#### [Required task a]
Decide whether each statement below agrees with the text passage about the album Bolderājas dzelzceļš. Answer yes or no for each, quoting the exact words of the text that decide it. (i) The album had an official release in 2003. (ii) Ingus Baušķenieks was the album's only producer. (iii) The album is the band's demo recording.

#### [Text passage]
--------------------
Studio album by Dzeltenie Pastnieki
- Released: 1981
- Recorded: September 11 – October 6, 1981 ("Incognito", Riga)
- Genre: New wave, post-punk
- Length: 44:22
- Label: Ingus Baušķenieka ieraksti
- Producer: Ingus Baušķenieks and Mārtiņš Rutkis

Dzeltenie Pastnieki chronology
| Madonas galerts (1981) | Bolderājas dzelzceļš (1981) | Man ļoti patīk jaunais vilnis (1982) |

= Bolderājas dzelzceļš =

1981 album by Dzeltenie Pastnieki

Bolderājas dzelzceļš (English: The Railroad of/to Bolderāja) is the full-length debut album by Latvian band Dzeltenie Pastnieki, following the demo recording Madonas galerts. It was released by means of magnitizdat in 1981, and 'officially' in 2003. The title of the album is commonly misspelt as Bolderājas dzelzsceļš – including on the officially released CD, cassette and LP.
--------------------
#### [Data extract]

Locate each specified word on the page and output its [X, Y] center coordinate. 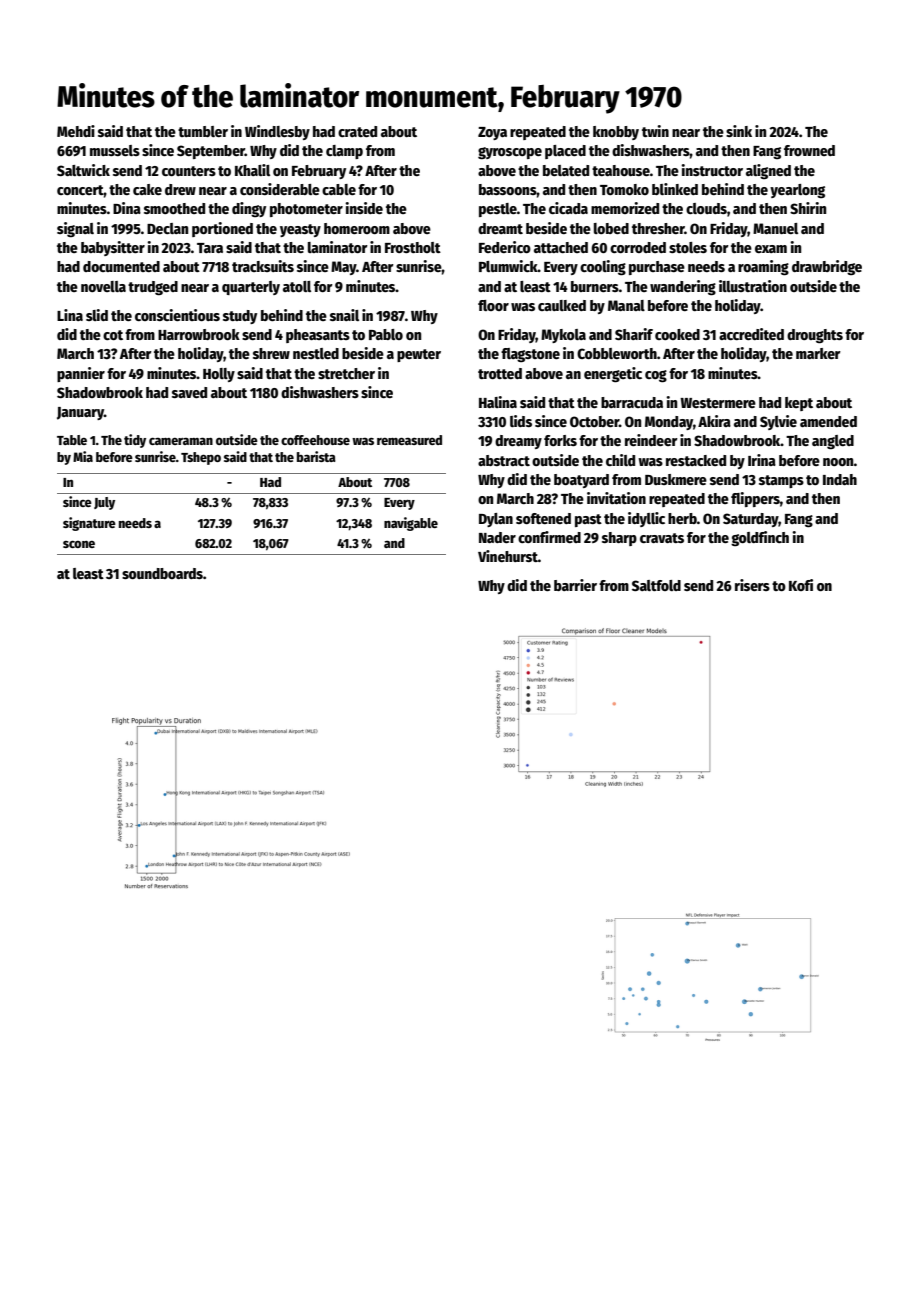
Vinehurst [508, 556]
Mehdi [76, 131]
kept [799, 404]
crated [357, 131]
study [240, 317]
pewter [419, 355]
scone [79, 544]
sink [739, 131]
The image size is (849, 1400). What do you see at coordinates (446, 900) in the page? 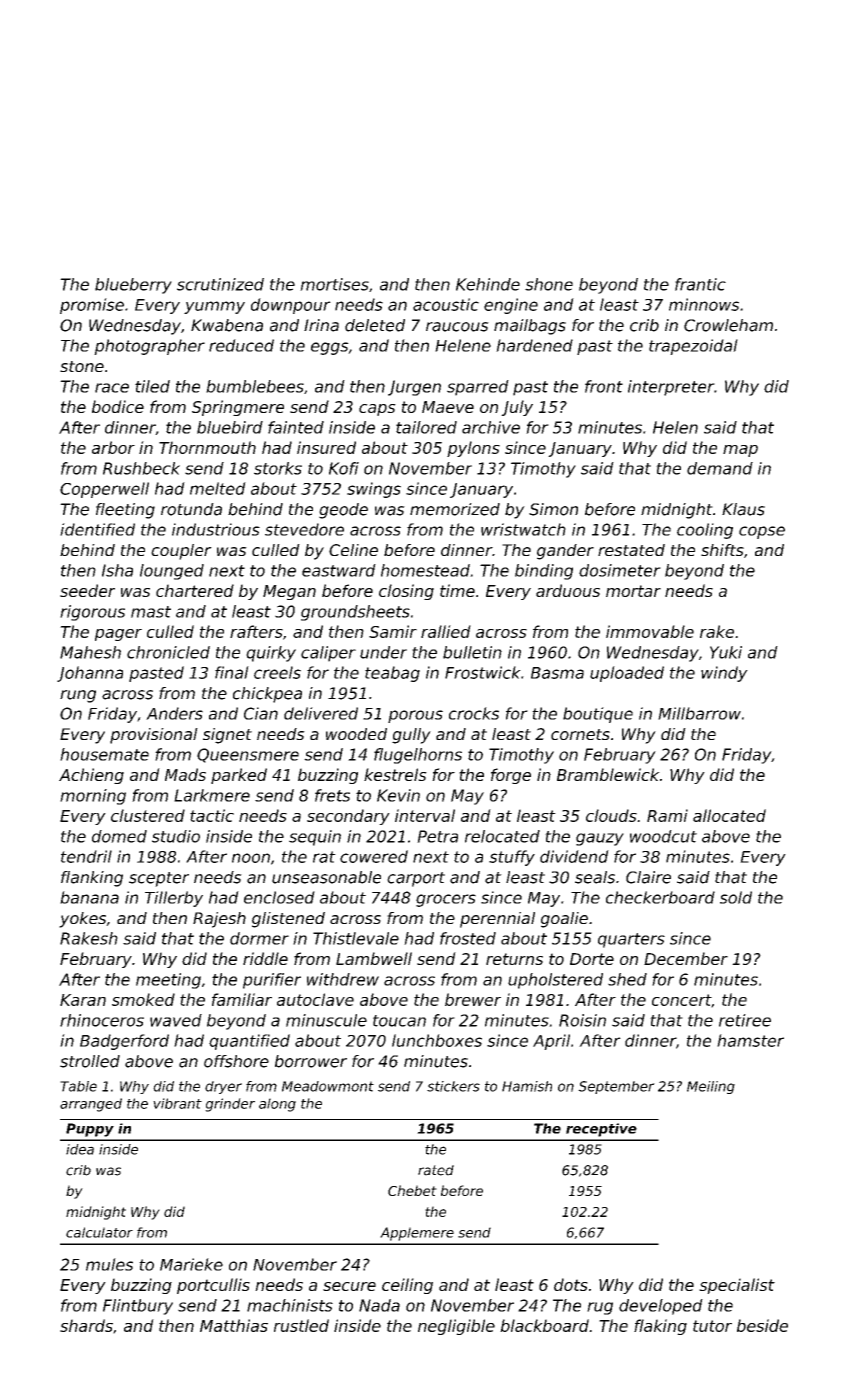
--------------------
#### [Required task b]
Rewrite everything in the records from the line containing "scone [79, 544]" down to the end of the records, requests included, and increase every coordinate in the answers by 25. Leave out the pictures.

#### [Solution a]
(i) Yes: "It was released by means of magnitizdat in 1981, and 'officially' in 2003."
(ii) No: "Producer: Ingus Baušķenieks and Mārtiņš Rutkis"
(iii) No: "is the full-length debut album by Latvian band Dzeltenie Pastnieki, following the demo recording Madonas galerts"

#### [Solution b]
scone [104, 569]
sink [764, 156]
The image size is (849, 1400). What do you see at coordinates (446, 900) in the page? 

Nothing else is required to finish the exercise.